Bedienkomfort mit Lücken

Lässt man beiseite, dass der Titel nur hochkant gespielt werden kann, ist der nächste Kritikpunkt wohl der, dass die Steuerung ein wenig behäbig wirkt und vor allem immer nur kleinschrittiges Vorgehen erlaubt. Zwar könnten wir auch mit einem Finger jeweils links oder rechts neben das Gefährt tippen oder darüber oder darunter, doch ist diese Form der Steuerung zu ungenau und just in dem Moment unbrauchbar, wenn wir aus der Tiefe mittels Turbinendruck an die Oberfläche navigieren wollten. Die Wahl fällt demnach auf den virtuellen Joystick, der in der unteren rechten Bildschirmhälfte angezeigt wird. Der jedoch verliert manchmal den Grip und es geht nicht weiter. Wir müssen neu ansetzen.

Klar, muss clever gebohrt werden, doch insgesamt lässt der Bedienkomfort auch anderswo zu wünschen übrig. Die „Tankanzeige“ ist eigentlich selten im Blick des Spielers, weil er sich eher auf das Buddelgeschehen konzentriert. Ähnlich schaut es mit dem „Gesundheitszustand“ aus. Es geschieht drum manchmal, dass man Game Over gegangen ist, weil man schlicht vergaß, den Gastank aufzufüllen. Das wär alles nicht so schlimm, wenn man zumindest schnell wieder ins Spiel einsteigen könnte. Stattdessen müssen wir nach dem Punktebildschirm erst im Hauptmenü wieder ins Spiel einsteigen und uns unnötigerweise die Kampagnen-Beschreibung nochmal durchlesen oder zumindest wegtippen.

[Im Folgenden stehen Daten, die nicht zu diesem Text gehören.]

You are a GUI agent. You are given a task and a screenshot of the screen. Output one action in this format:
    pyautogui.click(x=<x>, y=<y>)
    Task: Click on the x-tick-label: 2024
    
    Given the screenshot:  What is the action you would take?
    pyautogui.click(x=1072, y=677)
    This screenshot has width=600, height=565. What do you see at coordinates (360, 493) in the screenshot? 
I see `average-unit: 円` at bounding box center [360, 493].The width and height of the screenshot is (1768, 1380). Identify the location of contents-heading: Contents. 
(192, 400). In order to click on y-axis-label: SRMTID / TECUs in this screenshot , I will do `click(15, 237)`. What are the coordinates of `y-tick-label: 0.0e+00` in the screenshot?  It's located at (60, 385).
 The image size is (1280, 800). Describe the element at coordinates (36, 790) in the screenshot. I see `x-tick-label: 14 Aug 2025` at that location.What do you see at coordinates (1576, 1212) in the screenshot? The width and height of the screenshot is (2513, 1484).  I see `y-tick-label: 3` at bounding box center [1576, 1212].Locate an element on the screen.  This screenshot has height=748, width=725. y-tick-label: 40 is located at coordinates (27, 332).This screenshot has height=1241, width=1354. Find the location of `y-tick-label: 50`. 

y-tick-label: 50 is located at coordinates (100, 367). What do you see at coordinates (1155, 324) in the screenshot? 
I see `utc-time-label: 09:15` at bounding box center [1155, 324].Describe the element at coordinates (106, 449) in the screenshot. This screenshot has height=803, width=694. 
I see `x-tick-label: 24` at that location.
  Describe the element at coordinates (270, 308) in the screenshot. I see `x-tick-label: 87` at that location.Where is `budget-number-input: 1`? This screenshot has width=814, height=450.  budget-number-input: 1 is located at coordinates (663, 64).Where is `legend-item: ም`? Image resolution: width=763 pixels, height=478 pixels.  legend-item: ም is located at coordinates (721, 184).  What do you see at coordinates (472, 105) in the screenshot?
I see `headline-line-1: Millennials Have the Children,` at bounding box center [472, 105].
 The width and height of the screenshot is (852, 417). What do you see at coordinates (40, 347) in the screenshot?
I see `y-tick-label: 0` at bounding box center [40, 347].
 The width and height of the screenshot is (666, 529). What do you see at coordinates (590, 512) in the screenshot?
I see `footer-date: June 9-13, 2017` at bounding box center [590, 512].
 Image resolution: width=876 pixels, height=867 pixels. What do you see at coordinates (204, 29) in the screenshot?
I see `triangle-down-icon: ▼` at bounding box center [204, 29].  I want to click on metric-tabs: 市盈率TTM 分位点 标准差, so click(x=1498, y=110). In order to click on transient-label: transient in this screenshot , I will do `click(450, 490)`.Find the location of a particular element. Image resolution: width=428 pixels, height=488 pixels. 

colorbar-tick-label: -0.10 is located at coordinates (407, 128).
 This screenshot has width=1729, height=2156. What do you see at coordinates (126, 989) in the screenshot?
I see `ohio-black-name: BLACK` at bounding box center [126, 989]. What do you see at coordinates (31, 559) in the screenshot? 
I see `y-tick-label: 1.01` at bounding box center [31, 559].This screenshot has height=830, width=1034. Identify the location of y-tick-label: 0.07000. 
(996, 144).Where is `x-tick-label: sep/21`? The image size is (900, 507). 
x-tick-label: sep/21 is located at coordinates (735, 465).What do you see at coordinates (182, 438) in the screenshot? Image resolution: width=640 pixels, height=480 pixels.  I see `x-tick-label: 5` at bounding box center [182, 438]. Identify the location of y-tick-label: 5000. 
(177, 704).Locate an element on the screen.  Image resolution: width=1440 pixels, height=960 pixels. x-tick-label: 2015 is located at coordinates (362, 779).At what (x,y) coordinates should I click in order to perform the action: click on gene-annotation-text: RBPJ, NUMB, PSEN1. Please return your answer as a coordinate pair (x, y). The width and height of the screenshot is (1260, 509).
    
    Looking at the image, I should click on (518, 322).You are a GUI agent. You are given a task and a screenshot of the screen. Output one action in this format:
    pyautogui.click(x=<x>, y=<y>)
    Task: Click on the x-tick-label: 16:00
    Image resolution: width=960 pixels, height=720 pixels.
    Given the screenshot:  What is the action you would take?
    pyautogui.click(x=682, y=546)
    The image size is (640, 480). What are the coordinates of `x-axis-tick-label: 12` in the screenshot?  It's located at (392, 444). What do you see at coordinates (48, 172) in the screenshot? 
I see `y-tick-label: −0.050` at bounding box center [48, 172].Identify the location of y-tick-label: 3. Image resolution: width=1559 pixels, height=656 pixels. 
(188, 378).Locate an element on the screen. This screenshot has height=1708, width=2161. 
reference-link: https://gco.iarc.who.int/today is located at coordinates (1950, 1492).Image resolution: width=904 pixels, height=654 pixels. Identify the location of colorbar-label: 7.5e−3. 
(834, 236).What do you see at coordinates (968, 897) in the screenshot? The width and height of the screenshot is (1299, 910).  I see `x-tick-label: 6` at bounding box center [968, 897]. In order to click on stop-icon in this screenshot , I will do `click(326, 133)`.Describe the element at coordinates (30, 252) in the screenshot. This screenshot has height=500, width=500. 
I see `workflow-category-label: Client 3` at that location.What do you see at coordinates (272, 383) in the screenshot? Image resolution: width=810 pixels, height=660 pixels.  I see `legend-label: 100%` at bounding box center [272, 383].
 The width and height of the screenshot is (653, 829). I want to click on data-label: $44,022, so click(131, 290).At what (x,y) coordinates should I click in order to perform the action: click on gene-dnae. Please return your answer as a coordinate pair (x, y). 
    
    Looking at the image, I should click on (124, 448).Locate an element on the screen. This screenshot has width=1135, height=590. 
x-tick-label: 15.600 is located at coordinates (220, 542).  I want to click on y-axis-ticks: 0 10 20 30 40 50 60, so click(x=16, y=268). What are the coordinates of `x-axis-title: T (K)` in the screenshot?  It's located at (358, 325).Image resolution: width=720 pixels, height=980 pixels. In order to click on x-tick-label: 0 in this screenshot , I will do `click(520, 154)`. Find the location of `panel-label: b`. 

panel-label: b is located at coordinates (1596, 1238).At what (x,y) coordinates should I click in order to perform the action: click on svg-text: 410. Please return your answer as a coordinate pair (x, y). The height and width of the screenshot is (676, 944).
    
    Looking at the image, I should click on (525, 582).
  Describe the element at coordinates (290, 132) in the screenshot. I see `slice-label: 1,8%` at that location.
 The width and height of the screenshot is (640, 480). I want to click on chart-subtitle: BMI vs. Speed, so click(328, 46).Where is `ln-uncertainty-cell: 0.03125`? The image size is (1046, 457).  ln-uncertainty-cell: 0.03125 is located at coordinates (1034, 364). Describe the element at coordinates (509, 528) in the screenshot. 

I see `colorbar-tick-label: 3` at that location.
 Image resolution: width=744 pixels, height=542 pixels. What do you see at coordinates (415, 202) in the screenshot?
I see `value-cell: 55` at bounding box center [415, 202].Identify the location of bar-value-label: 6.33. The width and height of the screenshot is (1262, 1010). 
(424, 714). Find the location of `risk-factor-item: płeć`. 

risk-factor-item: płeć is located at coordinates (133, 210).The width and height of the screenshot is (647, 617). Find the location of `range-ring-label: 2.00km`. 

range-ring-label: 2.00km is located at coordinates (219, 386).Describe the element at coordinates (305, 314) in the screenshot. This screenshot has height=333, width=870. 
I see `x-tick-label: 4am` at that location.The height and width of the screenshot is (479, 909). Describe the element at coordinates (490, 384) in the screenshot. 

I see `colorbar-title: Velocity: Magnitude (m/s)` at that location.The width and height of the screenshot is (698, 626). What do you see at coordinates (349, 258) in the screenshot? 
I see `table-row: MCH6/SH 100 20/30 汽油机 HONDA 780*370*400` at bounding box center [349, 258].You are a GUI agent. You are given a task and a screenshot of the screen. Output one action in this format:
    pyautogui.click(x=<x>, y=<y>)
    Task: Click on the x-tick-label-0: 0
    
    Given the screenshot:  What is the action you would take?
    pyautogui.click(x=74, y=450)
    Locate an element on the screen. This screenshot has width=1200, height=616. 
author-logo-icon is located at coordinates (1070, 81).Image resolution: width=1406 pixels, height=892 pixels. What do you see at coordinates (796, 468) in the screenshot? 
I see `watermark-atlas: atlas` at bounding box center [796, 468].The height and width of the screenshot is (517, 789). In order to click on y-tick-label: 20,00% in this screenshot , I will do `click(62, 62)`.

Kurz zur Grafik – sie ist in Ordnung. Aber ein Soundtrack tut Not.

Fazit

I Dig it hat durchaus Potenzial, vergeudet es jedoch an vielen Stellen. Manchmal wäre weniger mehr gewesen. Es gibt viele Funktionen, die man lange Zeit überhaupt nicht, oder sogar gar nicht verwendet, weil man es nicht muss. Platz wird dadurch trotzdem verschwendet. Hier hat mir leider auch das Tutorial nicht geholfen, da ich darin „Game Over“ gegangen bin? – Wie kann so etwas sein. Das macht keinen Sinn. Es gibt einen freien Spielmodus, der erst nach erfolgreichem Bestehen einiger Kampagnen-Level freigegeben wird und akribische Buddler werden sich finden, die trotzdem Spaß an I Dig it haben werden, weil sie sich von den Widrigkeiten nicht schrecken lassen. Mich hat das Spiel jedoch nicht motiviert, alle 60 Missionen zu erleben oder alle 5 Minispiele abzuwarten. Meine Wertung: 3 von 5 Macs. Mein Ratschlag: Drum prüfe, wer sich ewig bindet. InMotion hat glücklicherweise eine Lite-Variante in petto.